Far to the south of the land of Ingary, in the Sultanates of Rashpuht, there lived in the city of Zanzib a young and not very prosperous carpet dealer named Abdullah who loved to spend his time daydreaming. He was content with his life and his daydreams until, one day, a stranger sold him a magic carpet.
That very night, the carpet flew him to an enchanted garden. There, he met and fell in love with the beauteous princess Flower-in-the-Night, only to have her snatched away, right under his very nose, by a wicked djinn. With only his magic carpet and his wits to help him, Abdullah sets off to rescue his princess.
My Opinion: At first glance, this doesn’t seem like much of a sequel to Howl’s Moving Castle. And in some ways it isn’t. It follows Abdullah’s story almost exclusively. Howl and company make an appearance, though not in a way you would expect.
I really liked Castle in the Air. Diana Wynne Jones continues to weave exceptional story and landscape, and I was completely drawn in.
Abdullah is a likeable protagonist, though I was so aggravated at times that everything seemed to be working against him. I mean, there are obstacles and then there are the stories where absolutely nothing seems to go right. This was the latter. There is only so much of that a reader can take. I also found Abdullah’s way of speaking to be very obnoxious at times. The flowery speech was great at first… but then it really got old fast.

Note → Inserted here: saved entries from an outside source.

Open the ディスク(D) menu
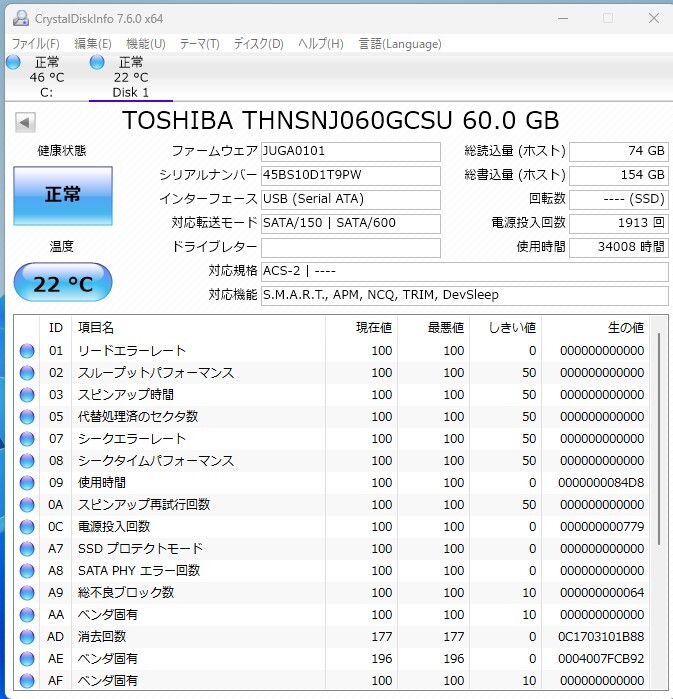This screenshot has width=673, height=699. point(258,44)
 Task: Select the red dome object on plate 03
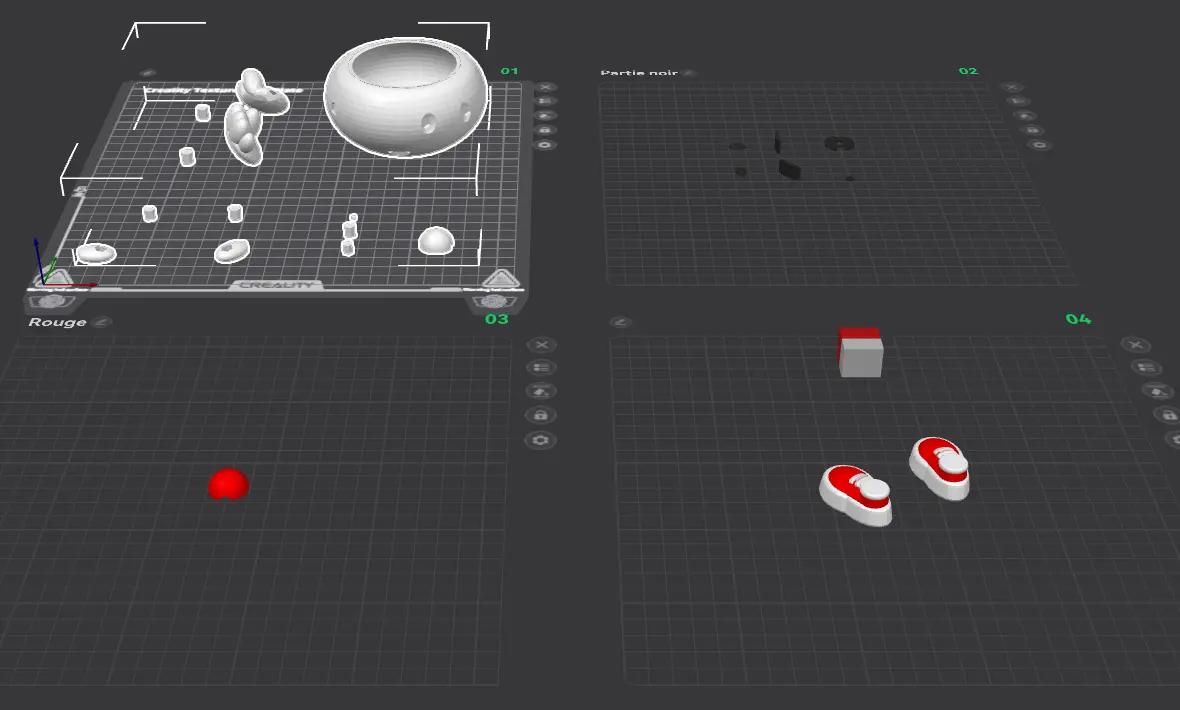click(x=228, y=484)
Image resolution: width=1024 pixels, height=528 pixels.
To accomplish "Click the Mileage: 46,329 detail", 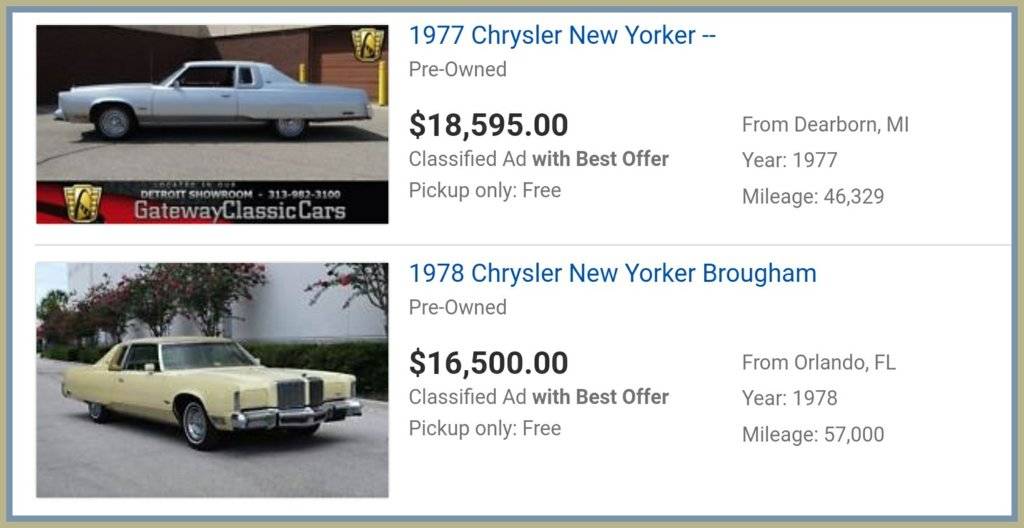I will click(x=812, y=196).
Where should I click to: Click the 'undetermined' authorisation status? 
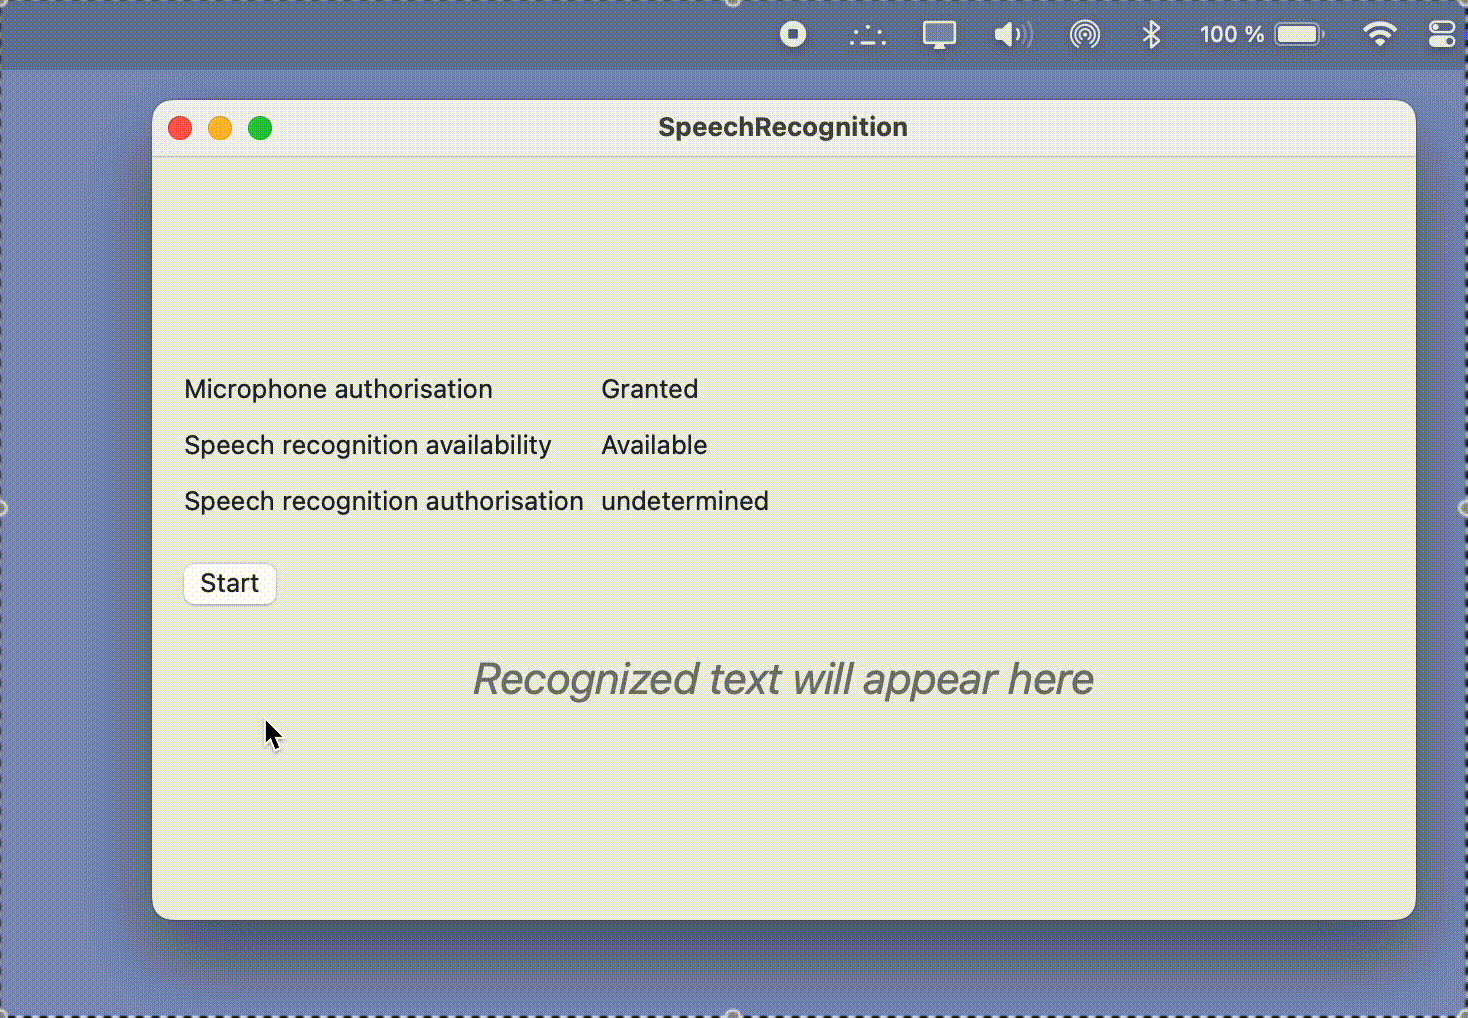684,501
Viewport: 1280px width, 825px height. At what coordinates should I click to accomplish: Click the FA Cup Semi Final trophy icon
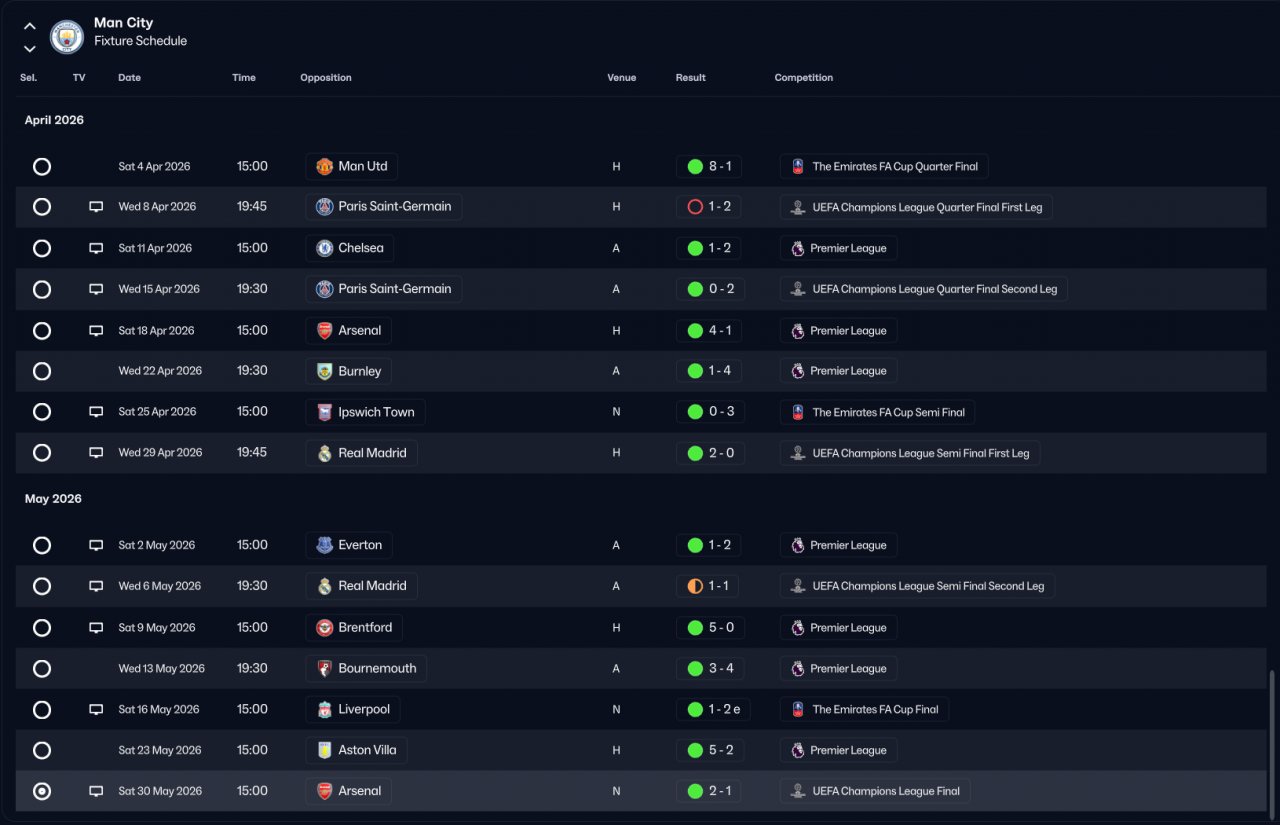pos(798,412)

The other thing that took away from the enjoyment for me was that in true YA style, after only one meeting, Abdullah is proclaiming his true and undying love for Flower-in-the-Night. Can we please break this mold already? Romance is great. But it takes time to grow and become real. By proclaiming love after one day, it cheapens real love and gives young women unreal expectations.
Flower-in-the-Night had some moments where I really loved the way Diana Wynne Jones wrote her. She calls Abdullah on the double standard that men can have multiple wives, but women can’t have multiple husbands. I wanted to stand up and cheer.
Castle in the Air has the same narrative style that Howl’s Moving Castle did, though by now I was used to it. As with the first book in the series, it is a small book, but not a small story. The big climactic moment lacked something for me, though it was still nice to see how everything tied up. And everything did tie up nicely, making me very intrigued to see where the third volume in the series takes us.
Bottom Line: I liked that this wasn’t a direct sequel, but that it takes time to check in with Howl and company. Some flaws, but flawless books are hard to find. I will most definitely finish off the series.